*ACTIVITY:* Where a line has odd spacing or punctuation, keep it; transcribe all the entries exactly.

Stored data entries
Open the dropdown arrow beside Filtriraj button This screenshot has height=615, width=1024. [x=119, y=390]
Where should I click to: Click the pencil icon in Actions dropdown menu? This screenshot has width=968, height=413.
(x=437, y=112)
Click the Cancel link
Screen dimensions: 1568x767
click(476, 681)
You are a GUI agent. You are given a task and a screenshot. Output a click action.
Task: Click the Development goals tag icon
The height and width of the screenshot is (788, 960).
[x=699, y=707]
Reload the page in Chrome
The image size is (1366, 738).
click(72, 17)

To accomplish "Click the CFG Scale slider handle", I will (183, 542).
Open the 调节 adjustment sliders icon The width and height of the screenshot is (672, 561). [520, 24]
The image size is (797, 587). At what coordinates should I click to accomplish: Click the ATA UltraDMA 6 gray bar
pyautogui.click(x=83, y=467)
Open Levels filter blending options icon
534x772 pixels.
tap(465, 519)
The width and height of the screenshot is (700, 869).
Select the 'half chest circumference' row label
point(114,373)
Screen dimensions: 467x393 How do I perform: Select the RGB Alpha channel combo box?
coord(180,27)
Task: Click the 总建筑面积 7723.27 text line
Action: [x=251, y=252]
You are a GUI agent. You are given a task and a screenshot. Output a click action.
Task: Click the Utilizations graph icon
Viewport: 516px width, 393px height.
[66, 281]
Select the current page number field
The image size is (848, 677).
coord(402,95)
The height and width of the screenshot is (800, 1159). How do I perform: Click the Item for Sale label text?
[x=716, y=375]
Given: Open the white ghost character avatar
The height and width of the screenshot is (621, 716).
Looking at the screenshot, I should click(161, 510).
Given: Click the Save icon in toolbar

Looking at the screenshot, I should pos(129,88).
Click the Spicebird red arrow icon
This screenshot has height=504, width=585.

*ANSWER BOX:*
Open the dropdown arrow beside Filtriraj button This screenshot has height=615, width=1024. [x=119, y=390]
Where should I click to: Click the pencil icon in Actions dropdown menu? This screenshot has width=968, height=413.
(x=437, y=112)
Click the Cancel link
Screen dimensions: 1568x767
click(476, 681)
You are a GUI agent. You are given a task and a screenshot. Output a click action.
Task: Click the Development goals tag icon
The height and width of the screenshot is (788, 960).
[x=699, y=707]
Reload the page in Chrome
The image size is (1366, 738).
click(72, 17)

To accomplish "Click the CFG Scale slider handle", I will (183, 542).
Open the 调节 adjustment sliders icon The width and height of the screenshot is (672, 561). [520, 24]
The image size is (797, 587). At what coordinates should I click to accomplish: Click the ATA UltraDMA 6 gray bar
pyautogui.click(x=83, y=467)
Open Levels filter blending options icon
534x772 pixels.
tap(465, 519)
The width and height of the screenshot is (700, 869).
Select the 'half chest circumference' row label
point(114,373)
Screen dimensions: 467x393 How do I perform: Select the RGB Alpha channel combo box?
coord(180,27)
Task: Click the 总建筑面积 7723.27 text line
Action: [x=251, y=252]
You are a GUI agent. You are given a task and a screenshot. Output a click action.
Task: Click the Utilizations graph icon
Viewport: 516px width, 393px height.
[66, 281]
Select the current page number field
The image size is (848, 677).
coord(402,95)
The height and width of the screenshot is (800, 1159). How do I perform: Click the Item for Sale label text?
[x=716, y=375]
Given: Open the white ghost character avatar
The height and width of the screenshot is (621, 716).
Looking at the screenshot, I should click(161, 510).
Given: Click the Save icon in toolbar

Looking at the screenshot, I should pos(129,88).
Click the Spicebird red arrow icon
This screenshot has height=504, width=585.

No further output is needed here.